I think I need to explain  and perhaps justify this rather grandiose claim. The benefits that accrue to individuals are self-evident to all of us. The enrichment of lives, the release from the sufferings of chronic depression or emptiness, the discovery of meaningful work in the world, the ability to engage in intimate relationships, even the saving of lives are among the many benefits that all of us have experienced. But very often such positive outcomes are hard won. They require the many years of the work of empathic engagement that do not invite triumphalist bragging. We know how hard and uncertain the process is. And we are very mindful of the ongoing demands of our current work. There is little time, space or even permission for this kind of self-validation. It was likely no accident that my own awareness of the positive roots of my empathy came only after I had retired from practice. But I think it is necessary to remind us of the virtues, as it were, of our work. Like the positive elements of structure formation in development, we also need to pay attention to positive value that is inherent in the work that being empathic.


But it is not only the benefits to individuals that benefit society. The knowledge that we have gained from studying and understanding human psychology that has been generalized into theories about subjectivity and relatedness has and can further illuminate who we are and what we do to and with each other. In an increasingly interdependent world, such knowledge is crucial. For with this knowledge we may be able to help construct institutional and political structures that foster both individual growth and group cohesion. We may even be able to help illuminate processes that permit sustained productive and peaceful relationships among and between groups.  (Though I must admit that in this area we have been notable failures in our own professional relations. The splits and mutual demonizations of our theoretical schools are both legendary and shameful.)


Finally, in this very perilous time, when truth, empathy, decency, the wish to help or heal others are absent, and the converse of those values and actions, - the lies, the selfish use of others for one’s personal gain, the lack of constraints, and the wish to hurt and humiliate - are frighteningly present, our work of prolonged empathic emersion is both a model and bastion.  Though obviously, this does not and cannot mean that the relationship that is present in a therapeutic situation can or should exist or be expected in everyday adult life. Other than a parent, adults in any kind of relationship with peers cannot put themselves in the position of requiring them to enter in to such a lopsided position. But the values and importance of mutual respect and the need to understand the other that are the guiding principles of our work can help maintain the importance of such attitudes in the everyday world.

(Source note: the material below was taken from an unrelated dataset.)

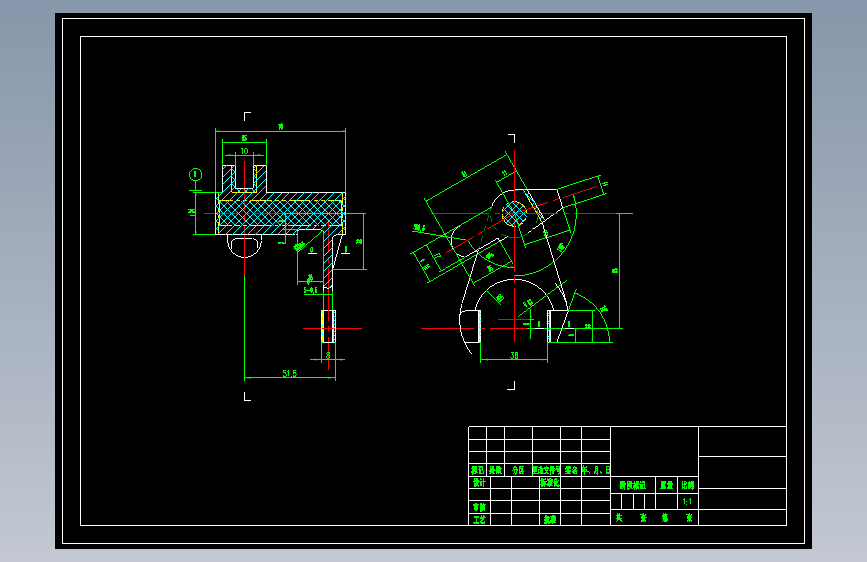Image resolution: width=867 pixels, height=562 pixels.
Task: Click the 51.5 dimension label
Action: click(290, 373)
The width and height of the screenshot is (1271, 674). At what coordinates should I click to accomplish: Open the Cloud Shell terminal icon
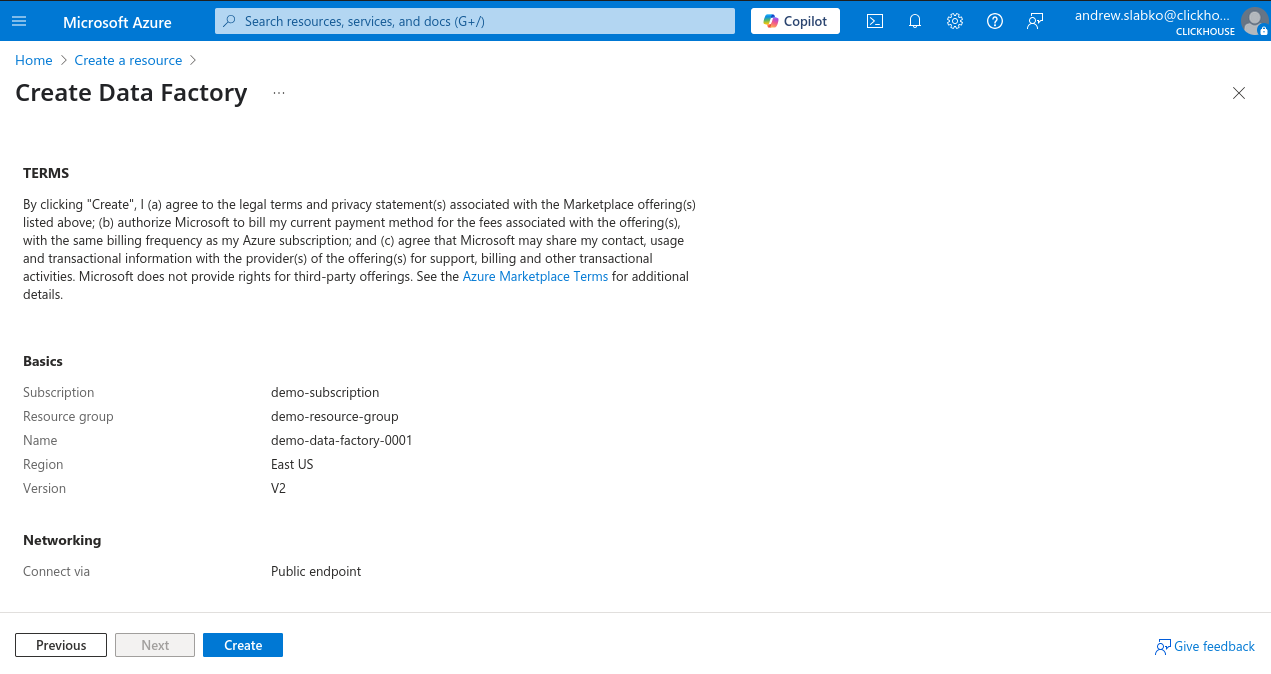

So I think the answers to the question that Dr. Dimitrijevic poses to us, “why devote your life to psychotherapy?” are quite deep, manifold, and compelling.  In addition to the opportunity to gain further mastery of childhood precocities, one has the deep satisfaction of developing one’s own empathic capacities, and the even deeper satisfaction of seeing the effect of our prolonged empathic immersion in relieving suffering and witnessing growth in our patients. Yes, this not an easy process, and we often fail in our efforts to understand. But persisting and suffering through and ultimately restoring the empathic connection bring often surprising transformations. And while doing this work, we may have the satisfaction of knowing that we benefit not only our patients and ourselves but our society.